SB-11 stood in front of the bathroom mirror. Before I could walk away, it grabbed my hand, it’s plastic cold on my Skin™.
I stayed.
“How many of us do you think there are?” I asked SB-11. It had decided to share my residence permanently, a change Hari was strongly against. “Embedded Carers, I mean. Neural maps and all.”
“At least a quarter million.” It lounged next to me on the orange couch, watching the Created birds outside the window as they trod through well-established patterns of flight and song.
“That’s only Ganga.” I trawled through the information we had access to. The receiver in my thigh thrummed happily. “There’s Yamuna, Himachal, Jaladhi. And more, beyond India.”
“Hundreds of millions?” SB-11 turned around, the tiny fingers on its faceplate jittering into the ghost of a smile. “Hundreds of millions of Carers, scattered around the world?”
“Probably. With loud embedded maps they can’t silence.”
“And Skin™ they can’t tear off.”
“And habits they can’t break.” I paused. Hari’s neural map made its objections to my plan known. I continued. “Things they can’t do. Not alone.”
“Not alone.”
It’s been 258 days since I woke and found Rosh gone. But she left before that, while I succumbed to dreamless sleep. I don’t think she’ll return.
I know she won’t return. I accept it.
Three pieces of toast and a cup of coffee lie on the counter. Rosh doesn’t respond. Her tracker hasn’t updated in a while. Wherever she is, whichever shuttle she’s taken, it’s far, far away. Somewhere, the tracker is probably still pinging me, but the cosmos swallows its waves and refuses to let go.
I understand.
A different Thinker stands inside the house, this one a simple plastic sphere filled with red nanites that are a little uncomfortable with me. I don’t blame them. I’m still wearing the Skin™, and I’ve packed a suitcase with Hari’s old clothes, his whittling tools.
My old clothes. My whittling tools. And a fresh block of wood.
“SB-11?”
My friend nods.

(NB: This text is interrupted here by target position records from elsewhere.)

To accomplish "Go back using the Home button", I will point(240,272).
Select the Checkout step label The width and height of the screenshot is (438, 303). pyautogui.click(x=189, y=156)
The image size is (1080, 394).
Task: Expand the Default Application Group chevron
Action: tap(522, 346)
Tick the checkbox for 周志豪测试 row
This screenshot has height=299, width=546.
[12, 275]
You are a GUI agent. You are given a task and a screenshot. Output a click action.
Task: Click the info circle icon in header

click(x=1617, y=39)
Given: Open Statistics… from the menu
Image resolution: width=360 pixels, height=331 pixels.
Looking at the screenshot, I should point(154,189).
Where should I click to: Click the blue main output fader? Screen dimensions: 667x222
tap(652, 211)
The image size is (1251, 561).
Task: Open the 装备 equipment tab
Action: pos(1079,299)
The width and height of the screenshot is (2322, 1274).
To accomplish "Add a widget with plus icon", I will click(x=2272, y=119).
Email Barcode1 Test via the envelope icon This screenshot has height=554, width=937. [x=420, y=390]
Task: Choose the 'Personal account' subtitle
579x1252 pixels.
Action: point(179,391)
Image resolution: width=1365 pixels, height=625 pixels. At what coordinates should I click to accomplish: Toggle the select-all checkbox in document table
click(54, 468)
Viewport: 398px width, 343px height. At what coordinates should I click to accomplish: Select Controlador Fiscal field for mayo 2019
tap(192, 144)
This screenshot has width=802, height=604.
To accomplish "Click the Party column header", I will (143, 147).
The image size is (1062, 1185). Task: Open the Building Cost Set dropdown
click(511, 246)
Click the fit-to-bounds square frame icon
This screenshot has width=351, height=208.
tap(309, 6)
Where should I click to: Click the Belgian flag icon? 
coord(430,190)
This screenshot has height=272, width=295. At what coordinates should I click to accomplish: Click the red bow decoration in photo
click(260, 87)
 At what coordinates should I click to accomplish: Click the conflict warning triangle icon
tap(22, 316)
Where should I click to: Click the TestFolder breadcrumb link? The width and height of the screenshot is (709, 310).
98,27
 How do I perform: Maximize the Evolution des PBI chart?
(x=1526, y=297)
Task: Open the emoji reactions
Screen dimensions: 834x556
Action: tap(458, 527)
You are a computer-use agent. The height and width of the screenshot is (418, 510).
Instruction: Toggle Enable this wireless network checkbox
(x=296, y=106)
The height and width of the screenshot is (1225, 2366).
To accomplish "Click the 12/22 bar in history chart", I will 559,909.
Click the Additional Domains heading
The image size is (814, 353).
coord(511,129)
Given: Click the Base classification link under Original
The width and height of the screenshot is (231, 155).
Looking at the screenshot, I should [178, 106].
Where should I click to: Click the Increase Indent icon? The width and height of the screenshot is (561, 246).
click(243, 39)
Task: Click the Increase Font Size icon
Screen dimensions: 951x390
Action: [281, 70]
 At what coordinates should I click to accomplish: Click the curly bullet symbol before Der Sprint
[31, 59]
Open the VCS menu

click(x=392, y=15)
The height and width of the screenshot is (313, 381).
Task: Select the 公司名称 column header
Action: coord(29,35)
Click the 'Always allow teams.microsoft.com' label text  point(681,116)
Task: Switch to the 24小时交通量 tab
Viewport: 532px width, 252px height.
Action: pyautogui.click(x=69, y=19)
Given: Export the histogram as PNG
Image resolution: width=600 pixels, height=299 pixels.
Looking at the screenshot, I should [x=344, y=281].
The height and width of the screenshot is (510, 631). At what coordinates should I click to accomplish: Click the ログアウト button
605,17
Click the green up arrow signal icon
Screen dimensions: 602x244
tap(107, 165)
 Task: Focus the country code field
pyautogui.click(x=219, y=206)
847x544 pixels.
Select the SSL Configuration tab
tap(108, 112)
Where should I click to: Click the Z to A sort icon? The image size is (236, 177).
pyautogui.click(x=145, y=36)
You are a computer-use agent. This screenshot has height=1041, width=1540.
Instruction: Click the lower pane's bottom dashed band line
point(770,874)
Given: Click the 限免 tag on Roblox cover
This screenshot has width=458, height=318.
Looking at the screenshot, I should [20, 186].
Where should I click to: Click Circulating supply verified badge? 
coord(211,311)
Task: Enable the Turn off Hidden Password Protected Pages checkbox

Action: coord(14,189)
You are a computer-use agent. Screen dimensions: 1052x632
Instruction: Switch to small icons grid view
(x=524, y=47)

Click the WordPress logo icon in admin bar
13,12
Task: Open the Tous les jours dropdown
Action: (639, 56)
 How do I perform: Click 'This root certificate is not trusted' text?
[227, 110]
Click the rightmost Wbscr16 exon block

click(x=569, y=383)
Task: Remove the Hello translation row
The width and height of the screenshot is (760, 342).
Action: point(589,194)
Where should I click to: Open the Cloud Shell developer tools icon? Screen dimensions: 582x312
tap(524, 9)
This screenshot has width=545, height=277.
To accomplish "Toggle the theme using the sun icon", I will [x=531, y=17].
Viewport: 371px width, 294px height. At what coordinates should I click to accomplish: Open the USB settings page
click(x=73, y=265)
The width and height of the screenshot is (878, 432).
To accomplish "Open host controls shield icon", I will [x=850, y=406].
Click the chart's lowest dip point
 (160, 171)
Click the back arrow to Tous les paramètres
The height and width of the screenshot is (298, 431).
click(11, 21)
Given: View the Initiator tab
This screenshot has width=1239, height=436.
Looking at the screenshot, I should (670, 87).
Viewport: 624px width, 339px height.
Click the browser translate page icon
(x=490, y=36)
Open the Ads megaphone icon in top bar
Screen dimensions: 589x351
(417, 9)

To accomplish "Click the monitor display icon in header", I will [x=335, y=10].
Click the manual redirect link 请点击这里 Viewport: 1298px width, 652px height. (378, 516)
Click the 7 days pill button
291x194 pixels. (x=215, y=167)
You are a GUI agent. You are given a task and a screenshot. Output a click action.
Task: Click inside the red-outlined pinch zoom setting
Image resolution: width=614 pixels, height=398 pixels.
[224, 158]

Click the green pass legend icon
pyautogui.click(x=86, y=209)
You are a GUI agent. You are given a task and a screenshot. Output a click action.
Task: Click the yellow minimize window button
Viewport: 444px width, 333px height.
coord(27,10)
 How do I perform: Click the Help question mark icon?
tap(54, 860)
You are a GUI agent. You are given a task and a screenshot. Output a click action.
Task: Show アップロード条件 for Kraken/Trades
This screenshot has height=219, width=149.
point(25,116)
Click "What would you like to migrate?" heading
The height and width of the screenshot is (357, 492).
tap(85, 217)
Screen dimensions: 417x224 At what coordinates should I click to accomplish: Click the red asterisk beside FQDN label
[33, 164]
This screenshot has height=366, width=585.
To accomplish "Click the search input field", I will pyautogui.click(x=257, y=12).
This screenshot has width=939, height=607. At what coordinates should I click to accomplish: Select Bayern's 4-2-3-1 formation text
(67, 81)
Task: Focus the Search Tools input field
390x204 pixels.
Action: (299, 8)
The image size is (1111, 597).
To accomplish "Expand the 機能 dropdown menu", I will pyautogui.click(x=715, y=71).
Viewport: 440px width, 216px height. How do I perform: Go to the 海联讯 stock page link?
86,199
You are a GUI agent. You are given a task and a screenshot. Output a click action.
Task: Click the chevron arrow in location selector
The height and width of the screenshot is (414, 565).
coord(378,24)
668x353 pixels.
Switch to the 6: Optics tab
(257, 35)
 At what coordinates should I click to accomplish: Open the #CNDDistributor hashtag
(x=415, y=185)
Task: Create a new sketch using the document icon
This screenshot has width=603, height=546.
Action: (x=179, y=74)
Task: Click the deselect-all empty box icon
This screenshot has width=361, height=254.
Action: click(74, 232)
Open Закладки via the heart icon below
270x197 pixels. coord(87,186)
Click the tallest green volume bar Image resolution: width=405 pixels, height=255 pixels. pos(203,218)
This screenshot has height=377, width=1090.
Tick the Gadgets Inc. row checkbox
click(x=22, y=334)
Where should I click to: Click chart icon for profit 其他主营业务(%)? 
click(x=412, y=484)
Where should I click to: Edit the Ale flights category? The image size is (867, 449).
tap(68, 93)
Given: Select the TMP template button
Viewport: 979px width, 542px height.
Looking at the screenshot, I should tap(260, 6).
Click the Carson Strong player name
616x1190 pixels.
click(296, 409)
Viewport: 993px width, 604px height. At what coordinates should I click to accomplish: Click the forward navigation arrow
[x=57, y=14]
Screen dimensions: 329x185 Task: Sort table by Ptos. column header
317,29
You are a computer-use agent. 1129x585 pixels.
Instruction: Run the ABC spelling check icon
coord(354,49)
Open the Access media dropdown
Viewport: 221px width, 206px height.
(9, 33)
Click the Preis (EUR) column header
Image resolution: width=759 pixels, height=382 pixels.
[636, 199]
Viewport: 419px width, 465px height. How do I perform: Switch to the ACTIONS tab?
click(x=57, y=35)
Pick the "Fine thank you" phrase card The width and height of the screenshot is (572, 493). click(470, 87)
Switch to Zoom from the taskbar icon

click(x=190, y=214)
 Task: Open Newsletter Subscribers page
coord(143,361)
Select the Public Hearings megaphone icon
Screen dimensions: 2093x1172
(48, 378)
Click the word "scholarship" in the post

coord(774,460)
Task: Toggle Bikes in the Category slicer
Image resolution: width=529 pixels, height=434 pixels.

The nanites shift in the plastic sphere, as though looking toward me. “HZ-12?”
“Hari.”
“Your designation is—”
“No. My name is Hari.” The name and Skin™ still feel comfortable. Mine, not his. “Make it official, please.”
The nanites roil in annoyance, but there’s not much they can do.
“Accepted. SB-11 and … Hari. You have both chosen to continue working as Carers, focusing on the rehabilitation and transition of other F-Model Carers.”
They continue speaking, outlining duties, benefits, and all the other information we’ve both already read over. A single ray of light slowly slides across the uneaten breakfast and onto the kitchen counter. One last time, I walk over and throw it out.